What about a bent bar? I made some cuts the other day and they all hooked to the right. I checked the chain and all teeth were the same length. Took a look at the bar and it is bent between 1/16" to 1/8" . IMG_1873[1].JPGIMG_1871[1].JPG
 
chains/bars/sprockets are all wear items, used every day they need to be cleaned/ inspected closely at the end of each day and replaced or properly reground when they show signs of uneven wear. First you need to learn the chains correct movements and how it is supposed to sit on the bar during cutting then you can tell in handling what is worn beyond what safely useable. Any time something is questionable I replace it for my own safety(and those around me) and ease of effort on my hands and back. The first time you have a chain derail, break or jam in a seriously dangerous moment you get hit with a sense of fear of what you are doing, never forget that feeling.

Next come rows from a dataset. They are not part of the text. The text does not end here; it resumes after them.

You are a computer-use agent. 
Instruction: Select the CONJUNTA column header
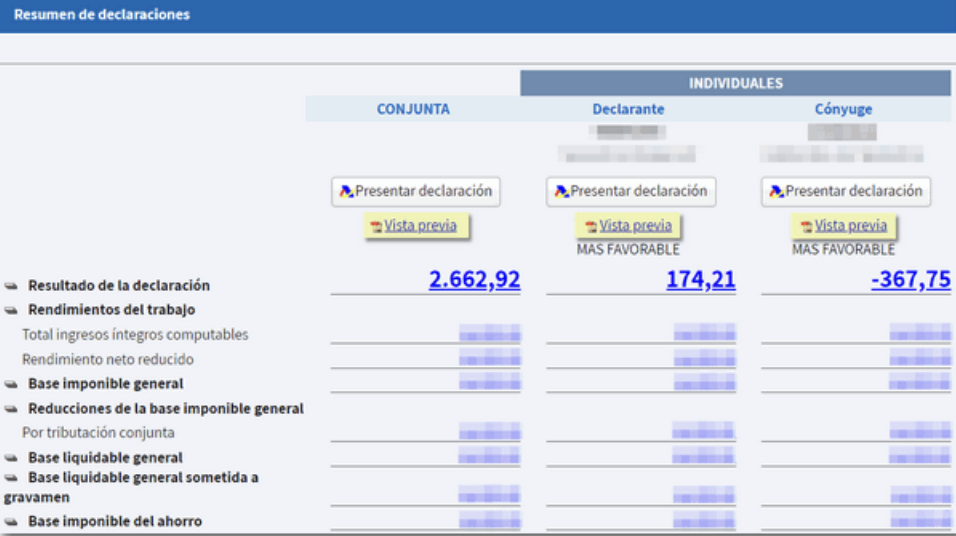(x=413, y=109)
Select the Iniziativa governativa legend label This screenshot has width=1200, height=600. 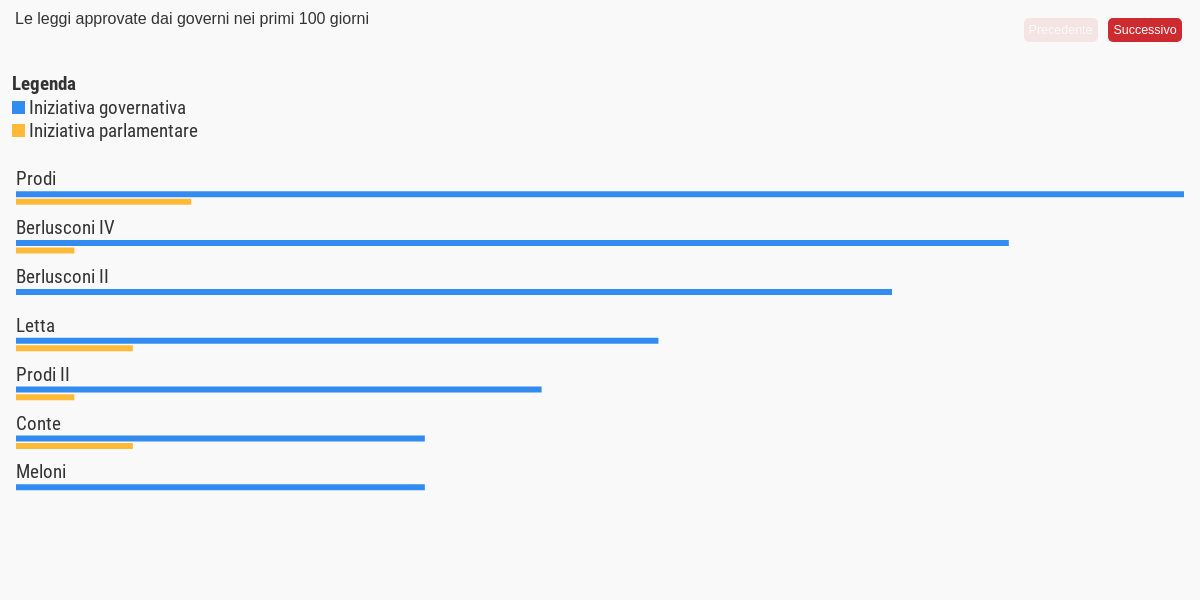click(107, 107)
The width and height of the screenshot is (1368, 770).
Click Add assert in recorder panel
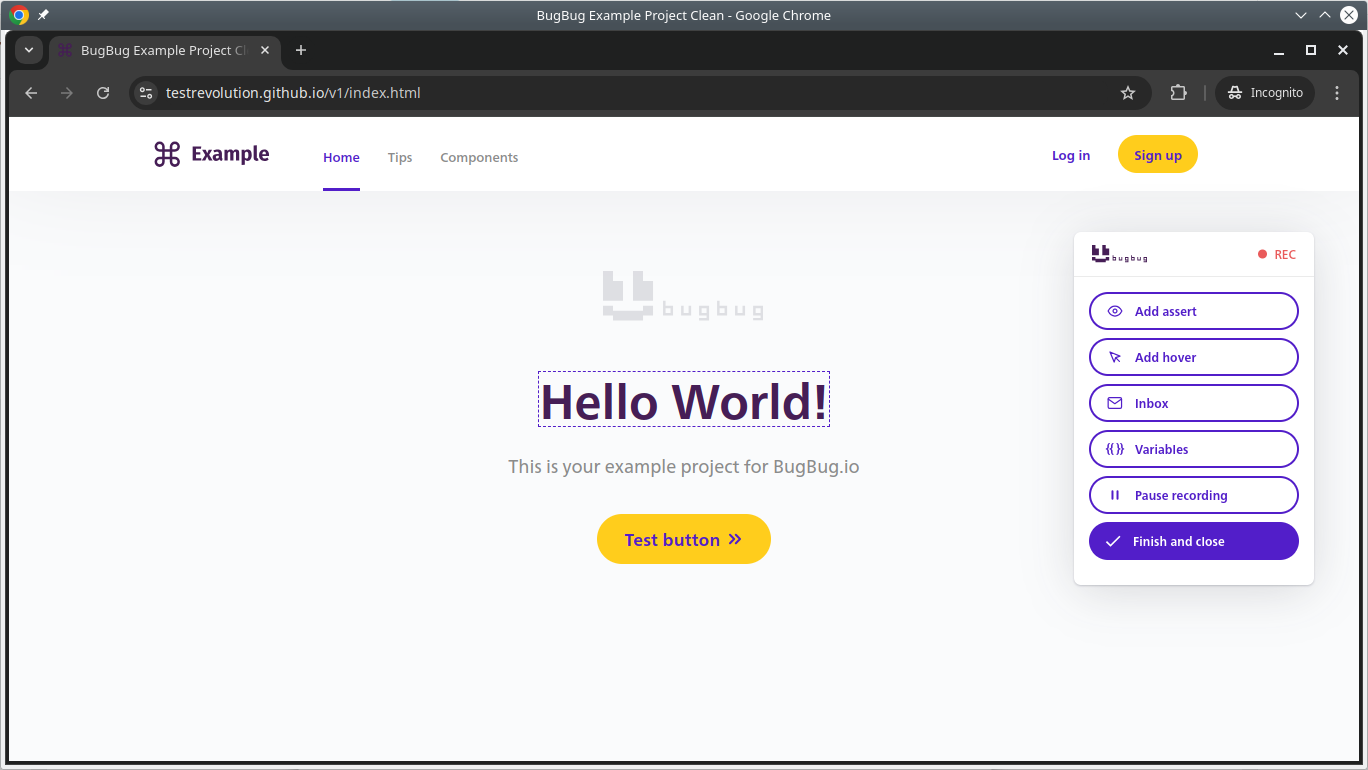pos(1193,311)
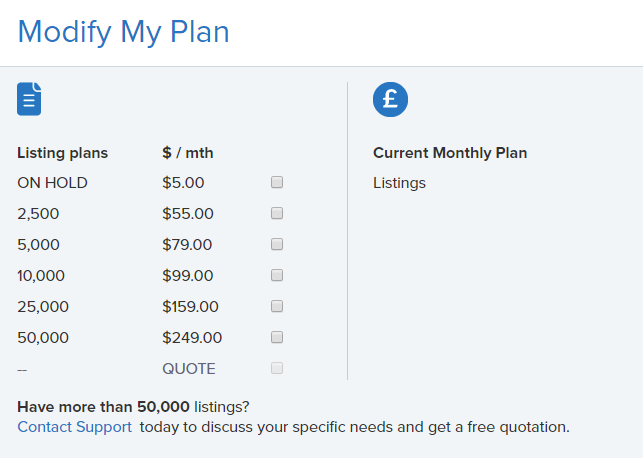The width and height of the screenshot is (643, 458).
Task: Choose the 25,000 listings $159.00 checkbox
Action: pos(277,306)
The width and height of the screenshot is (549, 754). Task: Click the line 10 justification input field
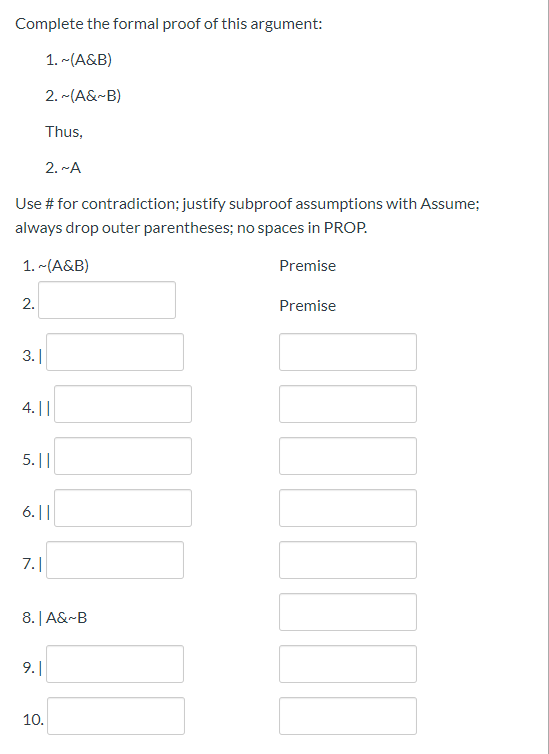pyautogui.click(x=348, y=716)
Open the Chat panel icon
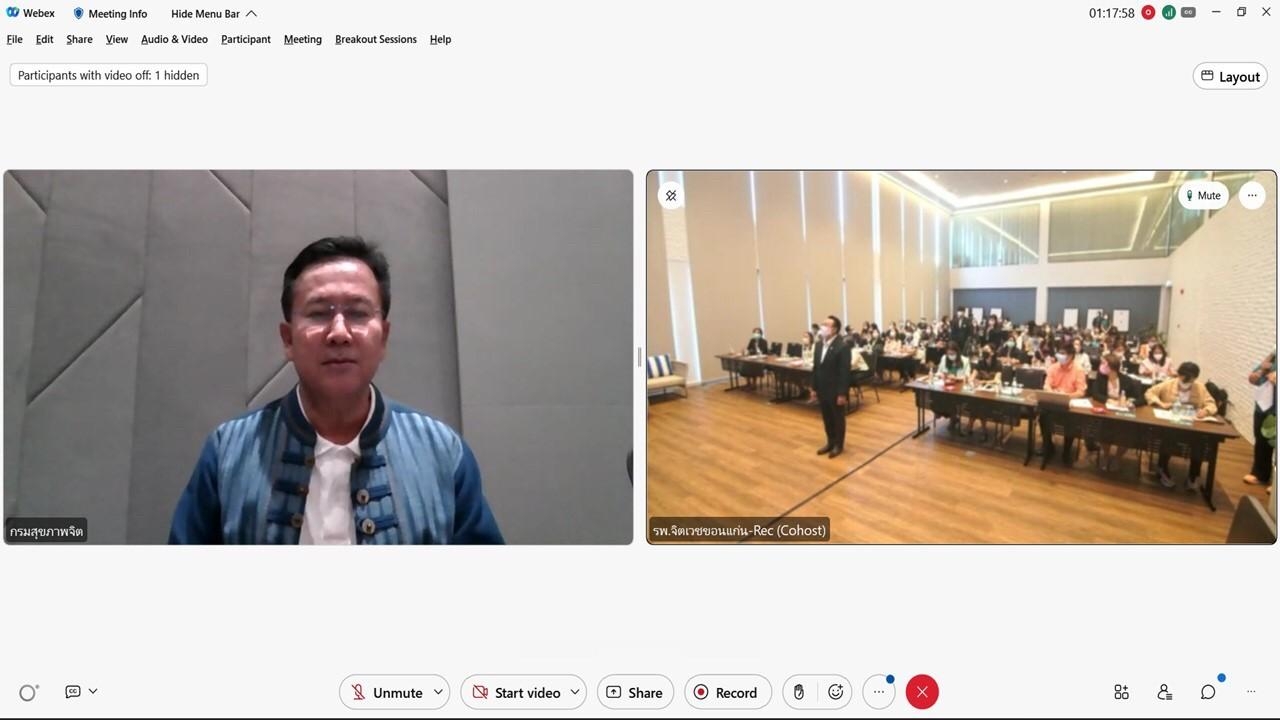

I had a chain that was sharpened unevenly on a worn bar (that came on a used saw) that cut to the right, half way through a 10" branch it started to pinch, I slid the bar out at full rpm to keep it from getting stuck. When the bar came out the chain broke and was ejected at high speed. Now when something is causing angled cutting, binding, chatter etc I change saws and later on I fully inspect the chain section of the saw and replace anything thats beyond simple repair methods or questionably worn. My safety is more important than a 100.00 bar/chain/sprocket setup.